# Saved data entries:
*-*-*
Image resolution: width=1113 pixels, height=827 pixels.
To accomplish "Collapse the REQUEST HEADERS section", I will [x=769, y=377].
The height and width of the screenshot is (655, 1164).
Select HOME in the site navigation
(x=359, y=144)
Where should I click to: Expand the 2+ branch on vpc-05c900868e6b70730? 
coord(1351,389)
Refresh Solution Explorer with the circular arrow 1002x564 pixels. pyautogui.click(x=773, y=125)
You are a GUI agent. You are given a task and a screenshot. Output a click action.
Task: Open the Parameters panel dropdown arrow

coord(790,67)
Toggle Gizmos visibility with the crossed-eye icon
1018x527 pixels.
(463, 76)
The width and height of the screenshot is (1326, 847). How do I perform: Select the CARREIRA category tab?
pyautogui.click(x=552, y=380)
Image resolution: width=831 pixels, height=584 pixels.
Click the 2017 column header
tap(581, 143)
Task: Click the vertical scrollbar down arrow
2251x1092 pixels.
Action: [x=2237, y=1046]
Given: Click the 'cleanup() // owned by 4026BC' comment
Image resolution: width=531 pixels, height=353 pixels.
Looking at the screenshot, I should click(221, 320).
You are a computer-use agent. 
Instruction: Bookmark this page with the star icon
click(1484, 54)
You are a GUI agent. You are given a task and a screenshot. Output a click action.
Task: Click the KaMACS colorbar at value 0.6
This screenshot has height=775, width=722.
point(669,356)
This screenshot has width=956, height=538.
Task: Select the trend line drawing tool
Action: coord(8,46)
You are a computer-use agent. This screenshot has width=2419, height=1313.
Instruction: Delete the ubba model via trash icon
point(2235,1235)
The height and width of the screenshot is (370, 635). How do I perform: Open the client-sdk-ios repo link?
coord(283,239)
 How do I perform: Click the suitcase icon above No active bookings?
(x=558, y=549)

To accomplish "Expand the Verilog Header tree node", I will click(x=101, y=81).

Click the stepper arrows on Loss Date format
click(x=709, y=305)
*-*-*
# Problem requirements:
Every entry above should be duplicated exactly.

# Exercise answer:
Image resolution: width=1113 pixels, height=827 pixels.
To accomplish "Collapse the REQUEST HEADERS section", I will [x=769, y=377].
The height and width of the screenshot is (655, 1164).
Select HOME in the site navigation
(x=359, y=144)
Where should I click to: Expand the 2+ branch on vpc-05c900868e6b70730? 
coord(1351,389)
Refresh Solution Explorer with the circular arrow 1002x564 pixels. pyautogui.click(x=773, y=125)
You are a GUI agent. You are given a task and a screenshot. Output a click action.
Task: Open the Parameters panel dropdown arrow

coord(790,67)
Toggle Gizmos visibility with the crossed-eye icon
1018x527 pixels.
(463, 76)
The width and height of the screenshot is (1326, 847). How do I perform: Select the CARREIRA category tab?
pyautogui.click(x=552, y=380)
Image resolution: width=831 pixels, height=584 pixels.
Click the 2017 column header
tap(581, 143)
Task: Click the vertical scrollbar down arrow
2251x1092 pixels.
Action: [x=2237, y=1046]
Given: Click the 'cleanup() // owned by 4026BC' comment
Image resolution: width=531 pixels, height=353 pixels.
Looking at the screenshot, I should click(221, 320).
You are a computer-use agent. 
Instruction: Bookmark this page with the star icon
click(1484, 54)
You are a GUI agent. You are given a task and a screenshot. Output a click action.
Task: Click the KaMACS colorbar at value 0.6
This screenshot has height=775, width=722.
point(669,356)
This screenshot has width=956, height=538.
Task: Select the trend line drawing tool
Action: coord(8,46)
You are a computer-use agent. This screenshot has width=2419, height=1313.
Instruction: Delete the ubba model via trash icon
point(2235,1235)
The height and width of the screenshot is (370, 635). How do I perform: Open the client-sdk-ios repo link?
coord(283,239)
 How do I perform: Click the suitcase icon above No active bookings?
(x=558, y=549)

To accomplish "Expand the Verilog Header tree node", I will click(x=101, y=81).

Click the stepper arrows on Loss Date format
click(x=709, y=305)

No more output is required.